Due to the nature of this violation, reasonable effort should be made to remove all past references to this paper, and future references should be made to the following article:
"Intelligent Local Face Recognition"
by Adnan Khashman
in Recent Advances in Face Recognition, Kresimir Delac, Mislav Grgic and Marian Stewart Bartlett (Ed.), InTech, 2008
This paper presents a brief review of known face recognition methods such as Principal Component Analysis (PCA) (Turk & Pentland, 1991), Linear Discriminant Analysis (LDA) (Belhumeur et al., 1997) and Locality Preserving Projections (LPP) (He et al., 2005), in addition to intelligent face recognition systems that use neural networks such as (Khashman, 2006) and (Khashman, 2007). There are many works emerging every year suggesting different methods for face recognition (Delac & Grgic, 2007); these methods are mostly appearance.

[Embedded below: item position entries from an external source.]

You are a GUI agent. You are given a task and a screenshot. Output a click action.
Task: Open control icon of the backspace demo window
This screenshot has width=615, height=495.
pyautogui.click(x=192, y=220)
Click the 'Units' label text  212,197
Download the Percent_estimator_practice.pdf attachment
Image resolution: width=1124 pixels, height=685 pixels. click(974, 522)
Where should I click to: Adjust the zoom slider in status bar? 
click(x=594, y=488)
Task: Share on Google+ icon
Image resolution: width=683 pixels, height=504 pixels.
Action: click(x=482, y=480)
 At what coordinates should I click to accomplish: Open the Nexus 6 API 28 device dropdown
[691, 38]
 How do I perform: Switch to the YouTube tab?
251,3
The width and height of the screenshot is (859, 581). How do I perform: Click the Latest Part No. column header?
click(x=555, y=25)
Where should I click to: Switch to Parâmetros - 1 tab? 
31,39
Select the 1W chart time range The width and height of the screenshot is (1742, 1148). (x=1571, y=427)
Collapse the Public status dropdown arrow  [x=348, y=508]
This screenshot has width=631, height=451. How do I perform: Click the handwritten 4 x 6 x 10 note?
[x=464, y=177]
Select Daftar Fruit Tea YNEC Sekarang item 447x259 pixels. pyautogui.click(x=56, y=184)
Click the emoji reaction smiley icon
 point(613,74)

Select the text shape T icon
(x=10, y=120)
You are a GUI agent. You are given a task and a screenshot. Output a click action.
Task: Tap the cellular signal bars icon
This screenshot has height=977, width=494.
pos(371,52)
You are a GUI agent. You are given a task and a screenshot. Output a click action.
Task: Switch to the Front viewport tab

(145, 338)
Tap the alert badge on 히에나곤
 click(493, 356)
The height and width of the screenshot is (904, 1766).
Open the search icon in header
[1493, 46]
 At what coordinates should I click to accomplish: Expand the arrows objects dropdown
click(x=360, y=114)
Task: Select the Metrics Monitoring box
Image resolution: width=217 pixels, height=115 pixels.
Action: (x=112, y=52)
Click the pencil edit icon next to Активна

This paper will also provide a detailed case study on intelligent local face recognition, where a neural network is used to identify a person upon presenting his/her face image. Local pattern averaging is used for face image preprocessing prior to training or testi- g the neural network. Averaging is a simple but efficient method that creates "fuzzy" patterns as compared to multiple "crisp" patterns, which provides the neural network with meaningful learning while reducing computational expense.